▸ **What the task asks**
In the records below, find the lines that include "Brand" and copy each.
------------------------------------------------
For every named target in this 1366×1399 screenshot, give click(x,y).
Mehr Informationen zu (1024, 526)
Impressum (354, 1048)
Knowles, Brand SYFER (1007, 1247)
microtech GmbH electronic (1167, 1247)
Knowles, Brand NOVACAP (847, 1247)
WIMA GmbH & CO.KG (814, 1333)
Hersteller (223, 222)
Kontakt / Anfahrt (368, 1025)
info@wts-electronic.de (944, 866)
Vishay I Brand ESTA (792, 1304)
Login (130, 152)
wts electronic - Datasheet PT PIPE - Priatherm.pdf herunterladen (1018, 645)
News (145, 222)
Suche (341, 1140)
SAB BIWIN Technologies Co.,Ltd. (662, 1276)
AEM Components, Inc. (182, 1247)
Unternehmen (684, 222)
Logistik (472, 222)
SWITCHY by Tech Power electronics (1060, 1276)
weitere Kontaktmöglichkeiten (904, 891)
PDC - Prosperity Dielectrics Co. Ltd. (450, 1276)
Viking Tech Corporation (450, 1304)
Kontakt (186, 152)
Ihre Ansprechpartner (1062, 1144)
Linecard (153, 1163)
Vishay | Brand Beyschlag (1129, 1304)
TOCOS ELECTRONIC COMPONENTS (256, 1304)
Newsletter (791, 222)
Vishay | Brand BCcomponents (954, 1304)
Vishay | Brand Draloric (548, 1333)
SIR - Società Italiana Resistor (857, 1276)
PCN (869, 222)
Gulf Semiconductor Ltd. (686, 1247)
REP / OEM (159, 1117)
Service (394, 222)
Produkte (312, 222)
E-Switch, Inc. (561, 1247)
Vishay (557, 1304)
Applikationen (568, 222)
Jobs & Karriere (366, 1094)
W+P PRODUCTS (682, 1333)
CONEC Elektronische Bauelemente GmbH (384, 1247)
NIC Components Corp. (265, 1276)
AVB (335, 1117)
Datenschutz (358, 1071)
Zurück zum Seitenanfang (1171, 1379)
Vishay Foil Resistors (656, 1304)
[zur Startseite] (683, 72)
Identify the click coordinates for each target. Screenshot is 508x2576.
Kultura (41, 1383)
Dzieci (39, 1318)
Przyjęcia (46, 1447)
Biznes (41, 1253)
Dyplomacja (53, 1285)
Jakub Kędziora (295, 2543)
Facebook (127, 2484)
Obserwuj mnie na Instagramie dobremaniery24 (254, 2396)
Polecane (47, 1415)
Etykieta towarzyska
------------------------------------------------
▸ **Response box**
Knowles, Brand SYFER (1007, 1247)
Knowles, Brand NOVACAP (847, 1247)
Vishay I Brand ESTA (792, 1304)
Vishay | Brand Beyschlag (1129, 1304)
Vishay | Brand BCcomponents (954, 1304)
Vishay | Brand Draloric (548, 1333)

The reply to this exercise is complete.